A similar thing happened with our The Real Tenerife guidebook. One reviewer felt it was out of date because there was no entry for his favourite resort. Again, not an accident. It wasn’t mentioned because to us it was a nonentity of a place, existing only because there’s a reliably warm globe in the sky above it, no other reason. In that case we took the comment on board and did include the resort in the next update of the book. I suspect the reviewer still won’t be very happy though.
The link between these examples is both were about places which feel soulless to me; the travel equivalents of shop window mannequins, decked out in much the same gear as a human but with no beating heart, no sparkle in the eye. Basically lifeless copies of the real thing.
Spending more than a couple of days in one to me is akin to walking a long, flat path where the scenery never changes and there are none of the peaks and troughs which come with the passage of a week in a working town. Every night might be Saturday night, but that’s not necessarily a good thing.
Subsequently, such locations bore me. There’s no bustle of life around a working harbour, laughter and chatter in squares where local families gather, or an electric buzz crackling in the air as the weekend rolls in.
But that’s my travel preference. I understand the appeal of purpose-built resorts which offer a brief and sunny escape from the daily drudge and too much dreich weather. Not my scene, but I see the attraction and enjoy that feeling of fun, from being able to let the hair down for two weeks, which moulds the atmosphere in really good holiday bars. But walking homogeneous resort streets I find myself wondering how people spend their time. Fry on the beach or by the pool is the obvious answer, but after that… what else is there to do except, as Jarvis Cocker put it, dance and drink and screw?
Ironically, I regularly see people online asking the same question of historic towns which lack tourist amenities. If activities aren’t laid on, what is there to do? One comment about restaurants in a traditional town warned people they’d have to talk to whoever they were dining with because there was no entertainment to distract you as you ate dinner.
I read lots of restaurant reviews of places we’ve eaten in various destinations where the surroundings have enhanced the meal yet often there’s no mention of the setting, whether it’s a colonial courtyard, former monastery, or a converted fisherman’s cottage. Apart from when there’s a sea view (which usually equates to ‘a lovely setting’ irrespective of whatever else is around) restaurants might as well be a rectangular unit in a purpose built commercial centre. I’m not saying surroundings make for a good or bad restaurant, but they do set the scene; add interest to the meal… or not when in an anonymous box.

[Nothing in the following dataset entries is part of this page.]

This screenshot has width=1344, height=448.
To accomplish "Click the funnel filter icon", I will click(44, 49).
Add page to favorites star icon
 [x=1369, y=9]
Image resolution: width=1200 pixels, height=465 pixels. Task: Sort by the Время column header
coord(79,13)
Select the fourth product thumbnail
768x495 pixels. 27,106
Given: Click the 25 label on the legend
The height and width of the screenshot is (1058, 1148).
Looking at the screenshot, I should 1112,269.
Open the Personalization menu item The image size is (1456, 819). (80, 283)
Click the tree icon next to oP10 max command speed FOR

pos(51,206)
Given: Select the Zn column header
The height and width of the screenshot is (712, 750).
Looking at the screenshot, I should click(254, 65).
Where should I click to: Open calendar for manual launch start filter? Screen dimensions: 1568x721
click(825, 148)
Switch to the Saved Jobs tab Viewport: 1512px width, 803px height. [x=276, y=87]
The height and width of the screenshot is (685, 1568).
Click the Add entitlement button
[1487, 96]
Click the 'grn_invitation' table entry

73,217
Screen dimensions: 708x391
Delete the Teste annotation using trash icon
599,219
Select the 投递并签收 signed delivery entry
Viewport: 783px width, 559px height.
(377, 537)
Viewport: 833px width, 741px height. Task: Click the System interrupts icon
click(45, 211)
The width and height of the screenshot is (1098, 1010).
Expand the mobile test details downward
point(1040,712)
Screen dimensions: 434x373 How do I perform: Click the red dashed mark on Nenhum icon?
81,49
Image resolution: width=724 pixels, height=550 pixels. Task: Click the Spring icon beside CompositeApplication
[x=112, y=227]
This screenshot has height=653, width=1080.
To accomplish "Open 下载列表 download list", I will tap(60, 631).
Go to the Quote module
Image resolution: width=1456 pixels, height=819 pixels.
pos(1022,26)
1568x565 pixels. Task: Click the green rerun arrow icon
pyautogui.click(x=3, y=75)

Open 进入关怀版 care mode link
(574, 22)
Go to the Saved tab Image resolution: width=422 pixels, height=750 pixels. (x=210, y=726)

Ultimately, different destinations exist for different types of travellers; one person’s meat and all that. What I struggle to comprehend though is when people can’t spot the difference.
I’ve heard\seen people describe places as quaint and traditional when they’ve existed for barely a handful of decades, built purely as a holiday resort. Conversely, I’ve heard others complain about somewhere being too touristy when they’ve been surrounded by locals and the building they’re sitting outside dates from the 17th century.
The town where we’re based now is one of the most down-to-earth places we’ve been which also has dream beaches. It’s an honest, working class town with a wonderful multicultural scene thanks to the mix of nationalities from various Portuguese colonies which settled there. There’s a culture of eating out. The other day we couldn’t get into restaurants because of the numbers of locals filling the tables. And yet, on Tripadvisor, I read comments from people who talk about its touristy restaurants.
Life past and present oozes from the broken azulejos on walls; the brick chimneys reminiscent of a northern English mill town; the crumbling plaster façades of former canning factories; the aroma of fried fish and the smell of the sea around the harbour; and the sad statues which tell of a struggle against oppression not so very long ago.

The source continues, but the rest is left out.